I also have to build two drawers that I need your council on. I have some 7/8" rough cut spruce that I'll have to mill down to 5/8". The problem is the drawers are 34" x 19" by about 3 1/2" high. I'm figuring 1/4" louan bottom. I'll be storing all of my various drill bits in one, and like the hammers, I have a reasonable collection. In the other, I'll be storing drills, electric and battery, another reasonable collection (12? maybe, and that's not the heavy stuff.) I'm thinking the sides are not strong enough to support the weight. Comments?


----------



## allthunbs (Jun 22, 2008)

TRN_Diesel said:


> Maybe the French CLeat system would fit the bill to hang the saws.


The one Deb suggested worked but describe in more detail what you're thinking. Maybe it can be used by someone else.


----------



## bobj3 (Jan 17, 2006)

French CLeat

http://www.youtube.com/watch?v=zP6mP_bApGY
http://benchmark.20m.com/plans/FrenchCleat.pdf
Making a French Cleat - NewWoodworker.com LLC

============


----------



## CanuckGal (Nov 26, 2008)

Actually I have a Flux Core Mig Welder. It's enough for what I need in the shop. One helmet came with it, I bought the other because it has a flip visor which I like better then flipping the whole helmet down. I did do welding for a living for a while, building conveyor systems for the gravel industry. Did it all, Mig, Tig, stick, gas and I hated it. I find it very boring. I still am required to do a bit of welding now and then at work, lots of stainless. But having the skills to weld up something quick in the shop is a bonus 
Allthunbs wow.. you wasted no time on that project! Good job! I'll work on your hammer dilemma this evening. 
Amy I think it's a great saw rack too, I just need to get it built now!


----------



## allthunbs (Jun 22, 2008)

Hi Dan:

I think you told us about the french cleat on another thread but I'm still interested in hearing your ideas about using it for a saw rack.


----------



## allthunbs (Jun 22, 2008)

CanuckGal said:


> Actually I have a Flux Core Mig Welder. It's enough for what I need in the shop. One helmet came with it, I bought the other because it has a flip visor which I like better then flipping the whole helmet down. I did do welding for a living for a while, building conveyor systems for the gravel industry. Did it all, Mig, Tig, stick, gas and I hated it. I find it very boring. I still am required to do a bit of welding now and then at work, lots of stainless. But having the skills to weld up something quick in the shop is a bonus
> Allthunbs wow.. you wasted no time on that project! Good job! I'll work on your hammer dilemma this evening.
> Amy I think it's a great saw rack too, I just need to get it built now!
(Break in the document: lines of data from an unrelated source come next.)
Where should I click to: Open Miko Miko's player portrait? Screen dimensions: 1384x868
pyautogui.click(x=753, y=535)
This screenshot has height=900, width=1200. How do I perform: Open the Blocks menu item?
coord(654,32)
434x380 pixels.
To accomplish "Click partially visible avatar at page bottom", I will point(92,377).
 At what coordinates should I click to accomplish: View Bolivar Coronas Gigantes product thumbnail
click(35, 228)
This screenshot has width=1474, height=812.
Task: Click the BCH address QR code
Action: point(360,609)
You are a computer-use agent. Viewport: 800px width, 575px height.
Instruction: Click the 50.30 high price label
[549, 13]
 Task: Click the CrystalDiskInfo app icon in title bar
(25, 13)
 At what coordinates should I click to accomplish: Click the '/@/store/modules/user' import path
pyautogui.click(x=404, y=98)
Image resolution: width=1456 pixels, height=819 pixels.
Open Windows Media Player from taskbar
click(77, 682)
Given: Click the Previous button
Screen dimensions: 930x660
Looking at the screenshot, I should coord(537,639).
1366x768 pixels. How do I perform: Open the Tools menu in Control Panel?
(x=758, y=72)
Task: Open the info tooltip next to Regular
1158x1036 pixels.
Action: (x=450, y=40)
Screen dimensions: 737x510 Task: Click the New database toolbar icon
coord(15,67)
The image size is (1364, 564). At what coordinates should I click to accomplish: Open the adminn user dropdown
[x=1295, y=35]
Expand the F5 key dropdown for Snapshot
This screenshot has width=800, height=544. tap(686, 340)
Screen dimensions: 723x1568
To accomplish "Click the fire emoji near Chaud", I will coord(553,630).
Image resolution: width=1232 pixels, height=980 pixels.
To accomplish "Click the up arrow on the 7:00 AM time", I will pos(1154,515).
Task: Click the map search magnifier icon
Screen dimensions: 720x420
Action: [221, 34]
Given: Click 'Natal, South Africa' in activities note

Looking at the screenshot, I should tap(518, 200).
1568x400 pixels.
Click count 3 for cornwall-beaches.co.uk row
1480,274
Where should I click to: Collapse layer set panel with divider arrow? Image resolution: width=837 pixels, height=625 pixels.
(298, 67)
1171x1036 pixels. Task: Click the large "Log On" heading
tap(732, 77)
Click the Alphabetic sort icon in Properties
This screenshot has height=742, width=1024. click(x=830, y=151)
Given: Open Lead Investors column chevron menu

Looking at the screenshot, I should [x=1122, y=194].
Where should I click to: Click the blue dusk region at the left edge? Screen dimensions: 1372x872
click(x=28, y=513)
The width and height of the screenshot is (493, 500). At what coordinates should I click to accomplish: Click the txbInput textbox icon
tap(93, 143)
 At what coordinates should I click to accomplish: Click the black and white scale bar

Thanks to scraps. But, drawers are on the agenda for tomorrow. Hammers, temporarily taken care of in boxes but drilling etc are a higher priority. Concrete work coming up in January and I need the drills organized. I also need to practice dovetail joints, bathroom construction, yuk!


----------



## TRN_Diesel (Feb 24, 2009)

Ron 

What if you were to build a drawer with a cleat nailed around the sides halfway down. Build a second drawer to fit inside the forst and have it rest on the cleat. Cut slots in it to allow you to lift it out. 

Put the heavier hammers on the bottom and the lighter ones on the top.

5/8" is strong enough for the sides it the bottom you need to worry about. Use a lock joint for the drawer construction. This will provide the needed strength to ensure your drawer will last a long time.


----------



## allthunbs (Jun 22, 2008)

TRN_Diesel said:


> Ron
> 
> What if you were to build a drawer with a cleat nailed around the sides halfway down. Build a second drawer to fit inside the forst and have it rest on the cleat. Cut slots in it to allow you to lift it out.
> 
> ...


My sister-in-law has kitchen drawers like that. Worth a think. Thanks Dan.

I was thinking of using dovetail on the front and sliding dovetail on the rear, all locked in with the drawer bottom. But, you're right. The structure is monocoque so the drawer sides are not the stress point. I was most concerned that the corners might rack as the drawer is opened at closed. That size joint ain't massive. Opinion?


----------



## CanuckGal (Nov 26, 2008)

*Saw Rack*

Isn't it great how we inspire one another? 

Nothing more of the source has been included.